Abstract
Background
Pericardial agenesis is a rare congenital heart disease characterized by a variable clinical presentation.
Case summary
A 32-year-old man was sent by an occupational health physician to our health care centre because of pathological electrocardiogram (ECG). On transthoracic echocardiogram, we had some difficulty to obtain a good quality of four-chamber apical view that was shifted upper and laterally towards the left anterior axillary line. Nonetheless, an abnormal diastolic expansion of the apex of the left ventricle (LV) that had an otherwise normal systolic function was detected.
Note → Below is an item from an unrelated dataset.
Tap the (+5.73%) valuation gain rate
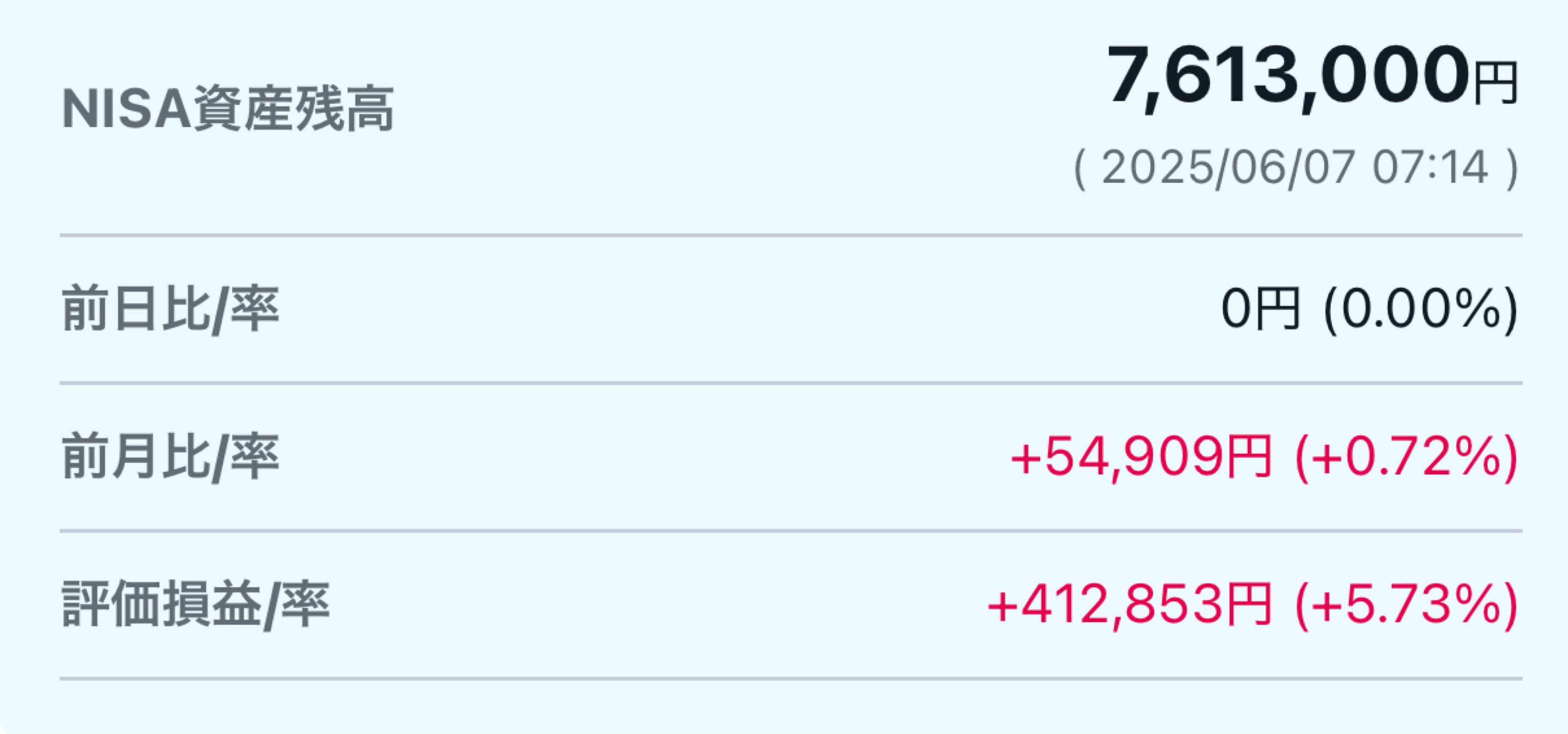 click(x=1407, y=606)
A chest X-ray confirmed the leftward shift of the heart, with the elongation of the left border of cardiac silhouette and cardiac MRI, finally revealed the absence of left-sided pericardium associated with a leftward dislocation of the heart and a dysmorphism of the LV apex that appeared rounded and curved. The non-invasive work-up was completed with 48 h long Holter ECG that was unremarkable. The exercise test was also negative for both inducible myocardial ischaemia and arrhythmias. Patient was scheduled for loop-recorder implantation, and a 6-month clinical follow-up was advised.
Discussion
Pericardial agenesis is a rare congenital heart disease associated with an increased risk of cardiac arrhythmias and type A aortic dissection, however its clinical course could be also completely unremarkable. The diagnosis is challenging, and cardiac MRI remains the gold standard imaging modality. In complete left-sided and asymptomatic forms, no treatment is needed. Prognosis is not well established due to both the rarity of disease and extreme variability of clinical presentation.
Keywords: Pericardial agenesis, Pericardial disease, Congenital heart disease, Cardiac magnetic resonance, Case report
Learning points.
Due to the lack of deep knowledge and unremarkable clinical course, congenital pericardial agenesis is commonly misdiagnosed.
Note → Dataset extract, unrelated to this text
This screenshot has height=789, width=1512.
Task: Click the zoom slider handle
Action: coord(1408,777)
The diagnosis is greatly aided by the direct and indirect signs of pericardial abnormalities that are shown by cardiac imaging modalities such as echocardiography, X-ray imaging, and cardiac magnetic resonance.
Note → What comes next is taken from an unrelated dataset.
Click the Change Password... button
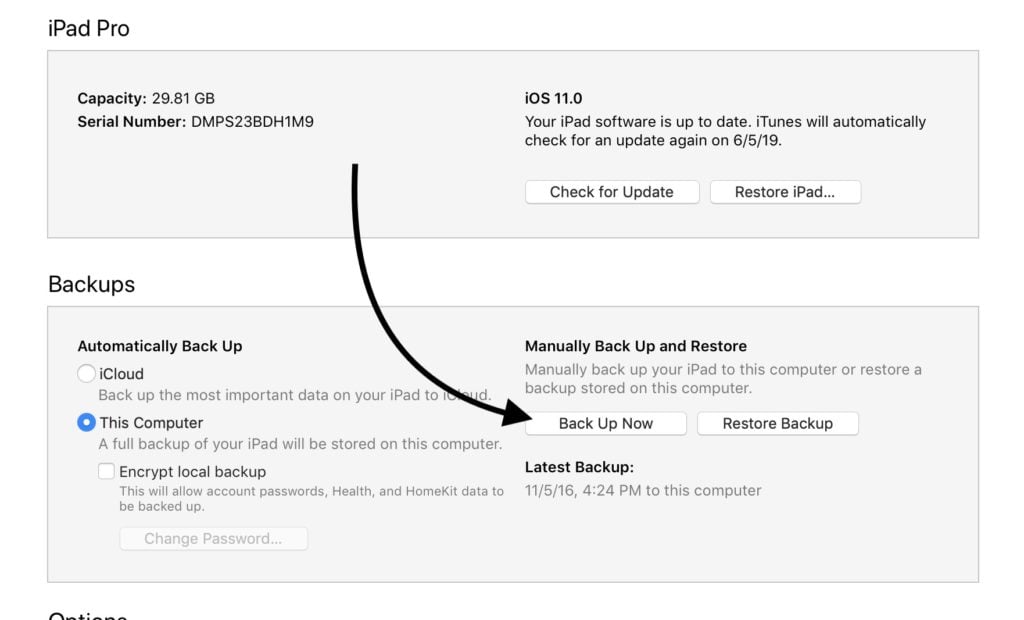Viewport: 1024px width, 620px height. tap(214, 538)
Patients with congenital pericardial agenesis are often asymptomatic and, generally, do not need treatment. Surgery is mainly used to treat patients with partial forms who might develop complications like herniation of heart chambers, type A aortic dissection, or coronary artery compression.
Introduction
Congenital absence of the pericardium is an extremely rare form of pericardial defect, with an approximate incidence of <1:10 000, due to the failure of pleuro-pericardial membranes to fuse completely on one or both sides.1,2 Pericardial agenesis can be classified into two forms: complete and partial. Complete form is the most frequent and it can be bilateral, left-sided, and right-sided. On the other hand, partial form is extremely rare and is associated with an increased risk of complications.3 About 30–50% of patients with a congenital absence of the pericardium may have other congenital heart disease such as atrial septal defects, patent ductus arteriosus, and tetralogy of Fallot. It has also been described in patients with Marfan syndrome and aortic connective tissue disorders. Additionally, non-cardiac anomalies such as pectus excavatum, diaphragmatic hernia, and associations with VACTERL (Vertebrae-Anus-Cardiac-Trachea-Esophagus-Renal, Limbs&radius) syndrome and Pallister–Killian syndrome were reported.4
Summary figure
| Timepoint | Clinical description |
|---|---|
| Presentation | Health surveillance visit from the occupational physician with evidence of electrocardiographic abnormalities. |
| Day 7 | Visit at our Cardiology Clinic and transthoracic echocardiogram with evidence of altered shape of the left ventricle characterized by a bulge of the apical segments. |
| Day 9 | X-ray was performed with evidence of leftward shift of the heart and elongation of the left border of cardiac silhouette. |
| Day 30 | Cardiac MRI was performed with final diagnosis of complete left-sided pericardial agenesis. |
| Day 35 | Holter ECG registration for a length of 48 h with unremarkable results for major ventricular events and coronary cardiac computed tomography that was negative. |
| Day 40 | The patient was scheduled for loop-recorder implantation and a 6-month clinical follow-up. |
Case presentation
An asymptomatic 32-year-old Caucasian man with no medical history and cardiac risk factors (except for class 2 obesity, body mass index 36 kg/m2) was sent by an occupational health physician to our health care centre because of electrocardiographic (ECG) alterations consisting in low voltages of peripheral leads, absence of R-wave progression in the precordial leads, and prominent negative T waves in III and AVF leads (Figure 1). Familiar anamnesis was negative and free from cardiac events. Physical examination did not show any significant alterations, except for a systolic ejection murmur at the left sternal border. No oedema or congestion signs were found.
Figure 1.
ECG showing sinus rhythm with 70 b.p.m., low voltages in peripheral leads, normal atrioventricular conduction, absence of R-wave progression in the precordial leads, and prominent negative T waves in III and AVF leads.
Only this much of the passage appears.